Christine Green, M.D. has been in clinical practice for over 25 years, with Greenoaks Medical Center offices in the San Francisco Bay area. Dr. Green saw her first case of clinical Lyme disease in 1989. Since then she has treated several thousand patients with tick borne diseases and Chronic Fatigue syndrome. For over two decades, she has been learning best practices for patient care, diagnosis, and treatment, and following new and emerging research in the area of tick-borne and chronic infectious disease.
The goal of Greenoaks medical center is to create a clinical setting in which an old-fashioned patient care model incorporates new technologies to accurately measure treatment effects. This requires thoughtful use of technology, while protecting physician-patient time and interaction. During the past fifteen years Dr. Green has integrated what is now known as precision medicine, (i.e. including genetics, single nucleotide replacement (SNRP), in her consideration of her patient’s course and treatment needs regarding specific pathogens or conditions. Dr. Green is working to utilize emerging technologies to refine diagnosis and improve patient outcomes. Big data techniques can now be applied to clinical medicine in such a way to measure both accuracy of diagnosis, individual pathological response and illness course and treatment outcomes. Dr. Green’s primary commitment is to direct patient care.

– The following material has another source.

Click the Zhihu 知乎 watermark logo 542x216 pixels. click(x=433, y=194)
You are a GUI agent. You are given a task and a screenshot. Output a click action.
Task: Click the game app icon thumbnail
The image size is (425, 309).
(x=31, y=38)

Christine Green graduated Phi Beta Kappa from Reed College with an undergraduate degree in Ecology. She received her medical degree from the University of California at San Diego. She attended family practice residency at Stanford University. Currently Dr. Green serves on the board of ILADS, the International Lyme and Associated Disease Society, a professional medical society whose mission is to further the accurate diagnosis and treatment of tick-borne diseases through research, education and policy. She is on the Scientific Advisory Board for the Bay Area Lyme Foundation, the Dean Center for Lyme Disease and Rehabilitation at the Spaulding Hospital, Harvard Medical School, and the Lyme Disease Biobank. In addition she serves on the board as a director of Lyme disease.org (LDo), which is a patient advocacy organization. LDo has recently launched a big data project, MyLymeData. As education director for ILADS she is leading a team to create an evidence based conference curriculum for a course in the fundamentals of treating of tick-borne disease. The team is crafting a dynamic curriculum that incorporates new research and clinical advances to help physicians treat emerging tick-borne disease.